Open davidrpugh opened 9 years ago

davidrpugh commented 9 years ago

@crisla

We need to start thinking about an estimation/identification strategy for the model. Philipp and Jan would be able to help out with this I should think.

crisla commented 9 years ago

@davidrpugh

Quick question about scipy.optimize.fmin:

The parameters of the production function(omega a, omega b,sigma a) are bounded. How can I include those constrains on the objective function? Maybe penalizing very heavily values out of bounds?

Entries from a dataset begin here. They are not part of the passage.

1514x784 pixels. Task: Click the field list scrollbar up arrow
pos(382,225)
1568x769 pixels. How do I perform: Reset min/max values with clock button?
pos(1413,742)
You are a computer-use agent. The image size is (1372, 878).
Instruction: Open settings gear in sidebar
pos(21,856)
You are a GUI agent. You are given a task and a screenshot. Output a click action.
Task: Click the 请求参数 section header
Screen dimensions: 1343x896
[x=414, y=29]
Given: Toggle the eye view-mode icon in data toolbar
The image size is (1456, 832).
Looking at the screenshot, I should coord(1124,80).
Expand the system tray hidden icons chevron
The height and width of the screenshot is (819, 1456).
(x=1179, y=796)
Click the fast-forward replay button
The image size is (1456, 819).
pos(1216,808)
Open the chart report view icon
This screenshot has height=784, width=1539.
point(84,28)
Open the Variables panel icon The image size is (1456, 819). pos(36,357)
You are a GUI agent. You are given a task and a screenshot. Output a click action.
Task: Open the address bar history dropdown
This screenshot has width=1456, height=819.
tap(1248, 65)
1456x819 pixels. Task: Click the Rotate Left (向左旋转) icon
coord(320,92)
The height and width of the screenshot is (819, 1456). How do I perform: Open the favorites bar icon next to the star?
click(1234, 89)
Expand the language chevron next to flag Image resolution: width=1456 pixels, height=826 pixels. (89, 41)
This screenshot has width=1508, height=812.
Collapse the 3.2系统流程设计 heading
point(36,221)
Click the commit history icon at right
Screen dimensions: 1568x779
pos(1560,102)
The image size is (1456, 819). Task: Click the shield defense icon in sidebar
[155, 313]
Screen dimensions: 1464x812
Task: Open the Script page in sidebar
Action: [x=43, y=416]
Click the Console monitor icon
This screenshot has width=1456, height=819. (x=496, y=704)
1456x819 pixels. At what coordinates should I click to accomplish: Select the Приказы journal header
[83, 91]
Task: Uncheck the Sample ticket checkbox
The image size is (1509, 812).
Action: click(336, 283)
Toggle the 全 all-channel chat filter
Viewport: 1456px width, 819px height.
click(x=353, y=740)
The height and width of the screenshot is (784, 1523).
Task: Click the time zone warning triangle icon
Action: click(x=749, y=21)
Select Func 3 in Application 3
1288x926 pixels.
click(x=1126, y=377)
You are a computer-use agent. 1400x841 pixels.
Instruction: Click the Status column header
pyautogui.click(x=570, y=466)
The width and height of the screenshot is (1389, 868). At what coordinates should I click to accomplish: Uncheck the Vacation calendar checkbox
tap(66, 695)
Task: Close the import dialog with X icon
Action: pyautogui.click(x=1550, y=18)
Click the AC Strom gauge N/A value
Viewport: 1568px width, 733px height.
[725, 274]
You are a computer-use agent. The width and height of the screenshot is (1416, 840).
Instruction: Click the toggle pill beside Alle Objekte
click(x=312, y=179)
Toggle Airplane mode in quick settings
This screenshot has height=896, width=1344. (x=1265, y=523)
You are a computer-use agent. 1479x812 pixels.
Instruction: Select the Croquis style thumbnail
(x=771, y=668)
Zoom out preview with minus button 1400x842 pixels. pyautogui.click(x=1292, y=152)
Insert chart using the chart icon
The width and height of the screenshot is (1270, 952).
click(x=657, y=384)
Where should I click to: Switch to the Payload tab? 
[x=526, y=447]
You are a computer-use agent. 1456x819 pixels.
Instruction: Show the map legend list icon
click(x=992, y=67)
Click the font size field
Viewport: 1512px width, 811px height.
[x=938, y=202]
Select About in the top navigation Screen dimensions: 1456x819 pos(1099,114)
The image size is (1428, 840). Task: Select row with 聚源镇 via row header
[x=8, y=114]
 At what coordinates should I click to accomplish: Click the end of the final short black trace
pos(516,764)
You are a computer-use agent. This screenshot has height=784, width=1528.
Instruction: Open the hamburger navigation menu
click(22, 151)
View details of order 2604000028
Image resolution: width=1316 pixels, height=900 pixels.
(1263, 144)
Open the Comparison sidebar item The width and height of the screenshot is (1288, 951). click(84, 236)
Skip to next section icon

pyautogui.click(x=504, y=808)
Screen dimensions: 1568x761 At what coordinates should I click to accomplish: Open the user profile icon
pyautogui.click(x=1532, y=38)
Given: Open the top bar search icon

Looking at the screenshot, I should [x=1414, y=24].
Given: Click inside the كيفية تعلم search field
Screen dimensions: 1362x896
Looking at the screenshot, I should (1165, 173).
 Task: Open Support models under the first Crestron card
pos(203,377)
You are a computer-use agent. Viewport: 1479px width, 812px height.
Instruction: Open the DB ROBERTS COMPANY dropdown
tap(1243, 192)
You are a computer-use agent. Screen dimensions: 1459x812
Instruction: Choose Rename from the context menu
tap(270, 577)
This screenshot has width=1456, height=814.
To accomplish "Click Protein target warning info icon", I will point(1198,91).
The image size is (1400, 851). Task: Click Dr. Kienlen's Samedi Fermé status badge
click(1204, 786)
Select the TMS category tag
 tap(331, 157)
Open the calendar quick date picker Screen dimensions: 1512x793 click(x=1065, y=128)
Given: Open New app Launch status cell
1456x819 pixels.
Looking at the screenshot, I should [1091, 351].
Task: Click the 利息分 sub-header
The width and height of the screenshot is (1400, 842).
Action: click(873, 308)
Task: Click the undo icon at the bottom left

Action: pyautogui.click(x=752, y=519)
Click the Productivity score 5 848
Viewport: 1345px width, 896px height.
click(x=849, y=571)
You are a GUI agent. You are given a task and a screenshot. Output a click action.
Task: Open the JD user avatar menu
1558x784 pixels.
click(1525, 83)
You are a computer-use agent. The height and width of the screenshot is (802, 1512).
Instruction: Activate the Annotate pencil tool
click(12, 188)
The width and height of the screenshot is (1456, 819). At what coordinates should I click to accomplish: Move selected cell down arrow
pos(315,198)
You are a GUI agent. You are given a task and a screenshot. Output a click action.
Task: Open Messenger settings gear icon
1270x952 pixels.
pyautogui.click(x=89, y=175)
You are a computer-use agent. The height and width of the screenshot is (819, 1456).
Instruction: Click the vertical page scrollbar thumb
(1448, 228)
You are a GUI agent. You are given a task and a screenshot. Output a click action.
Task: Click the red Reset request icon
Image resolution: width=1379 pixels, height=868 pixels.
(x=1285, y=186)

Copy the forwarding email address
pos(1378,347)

davidrpugh commented 9 years ago

@crisla

You want to be using scipy.optimize.minimize with method='l-bfgs-b' or 'method=SLSQP' and theboundskeyword argument to be something likebounds=[(0, 1), (0, 1), (0, None)]foromegaA,omegaB, andsigmaA` respectively.

crisla commented 9 years ago

@Falter89

The fact that the minimizers stop at the wrong parameters is that every time they step into the "forbidden area" the error gets bigger! When calculating slopes, that means that making a mistake further down the line is worse, so don't make any more progress after certain point -which is not the optimum. As the minimizer goes more than once into the corner solutions to compute this (f.e. omeaga_a=1.0), this does happen and makes the optimizer stop earlier than it should.

This could also explain why for me the SLSQP method does work quite well - I do ger _fewer_ error messages along the path.

A solution to this would be to give bounds to parameters such that the solver does not explode. We can make a "sensitivity notebook" iterating with extreme parameters until we find some that mean the solve model function does not explode.